#### What needs to be done
Repeat each entry as written and leave the images out of the copy.

--- Materials provided ---

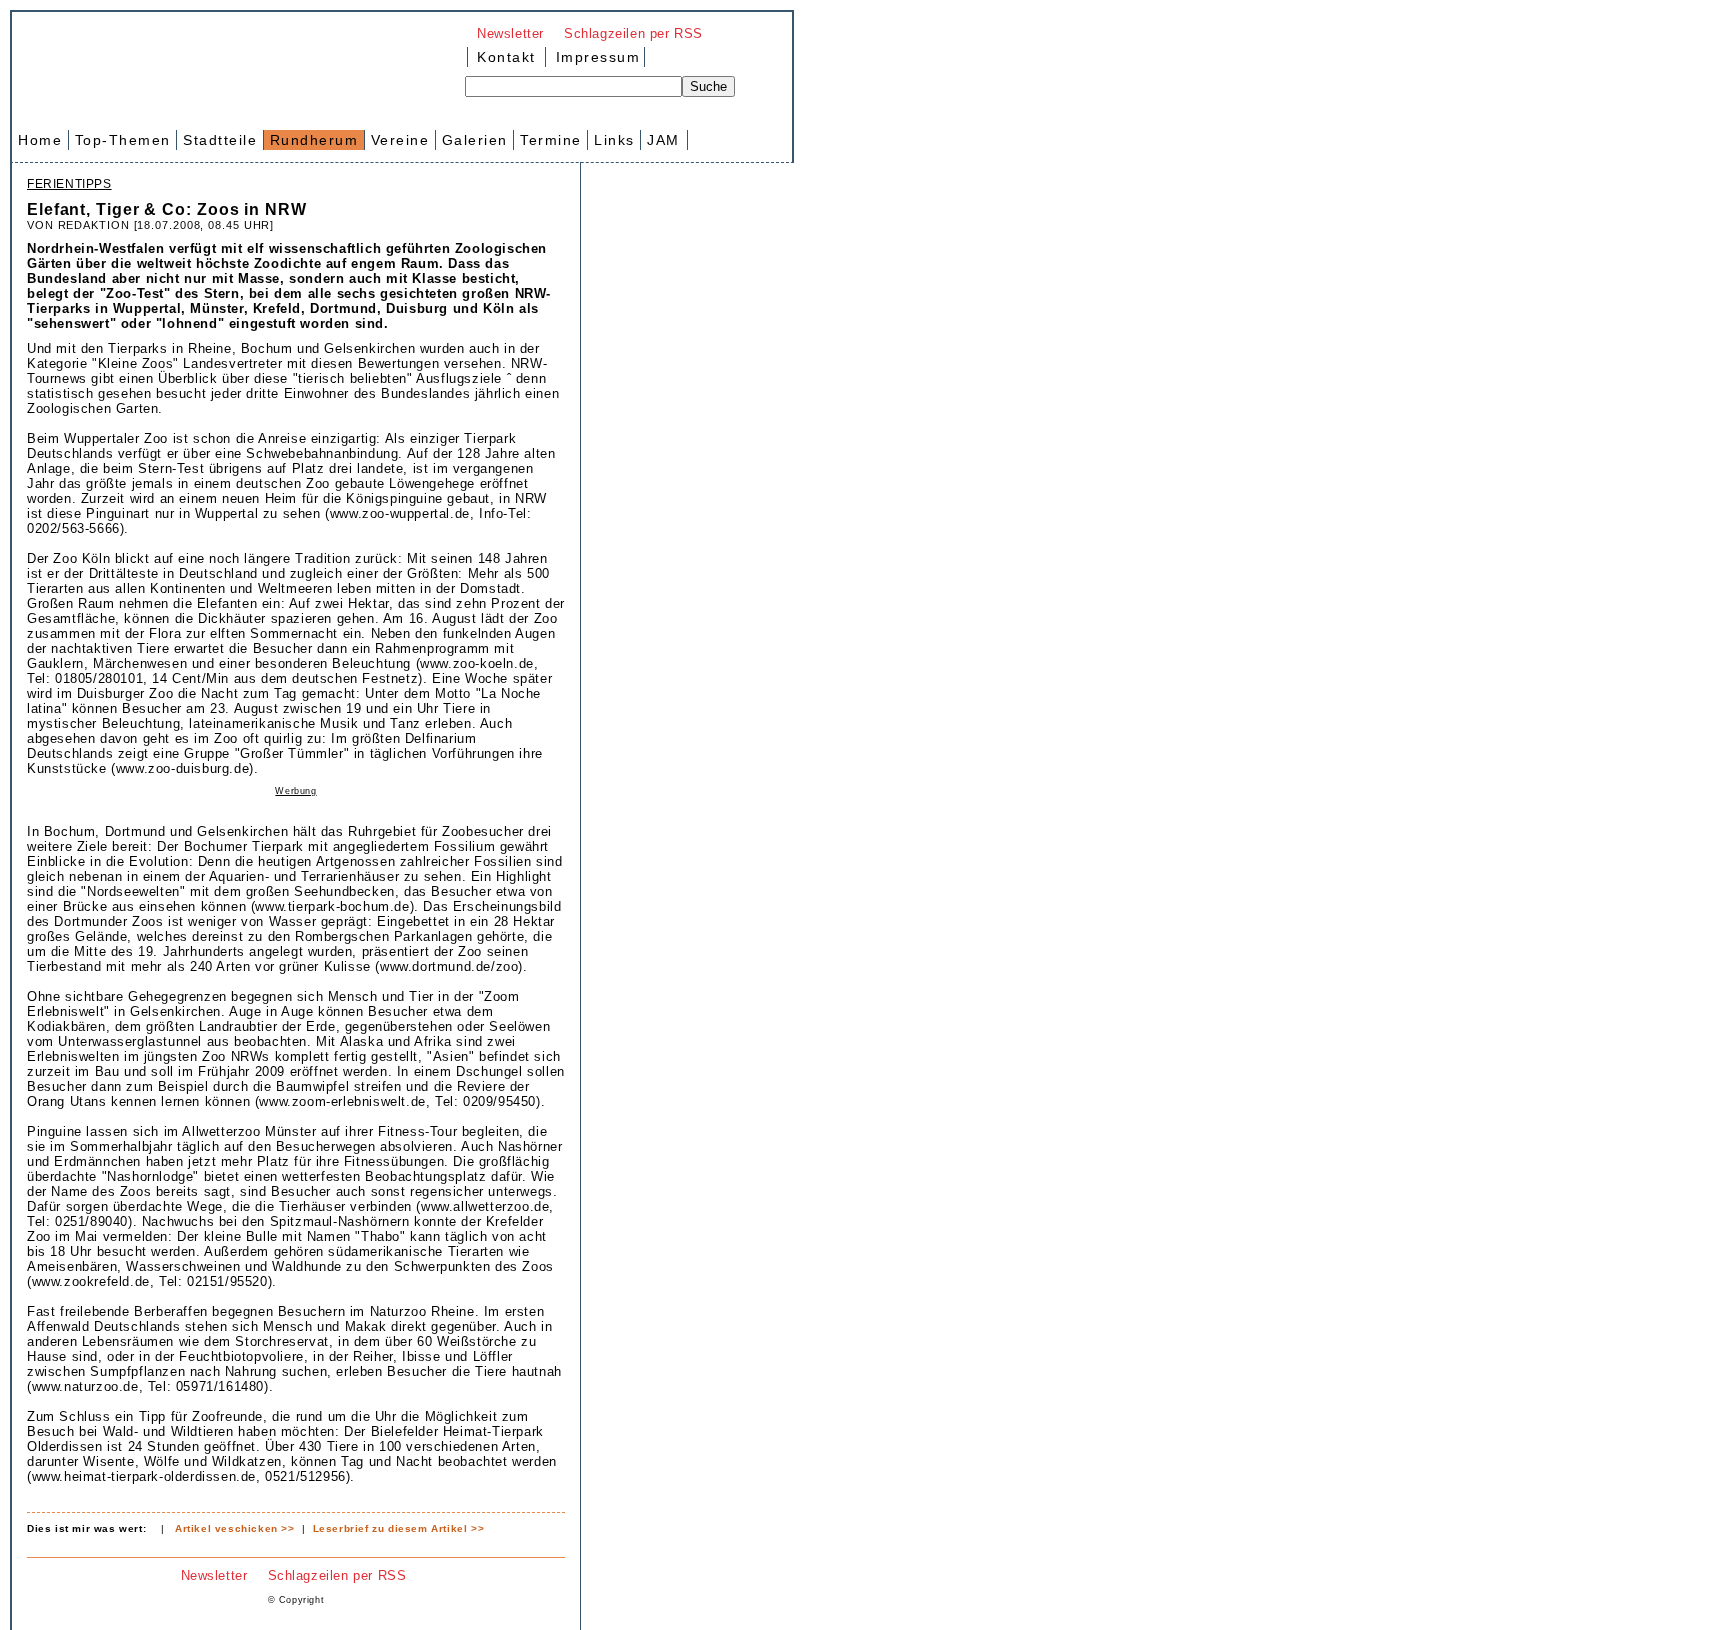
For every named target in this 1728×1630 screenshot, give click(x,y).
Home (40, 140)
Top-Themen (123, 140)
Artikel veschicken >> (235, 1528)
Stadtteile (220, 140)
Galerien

---

#### Result of the task
For every named target in this 1728×1630 screenshot, give click(x,y).
Home (40, 140)
Top-Themen (123, 140)
Artikel veschicken >> (235, 1528)
Stadtteile (220, 140)
Galerien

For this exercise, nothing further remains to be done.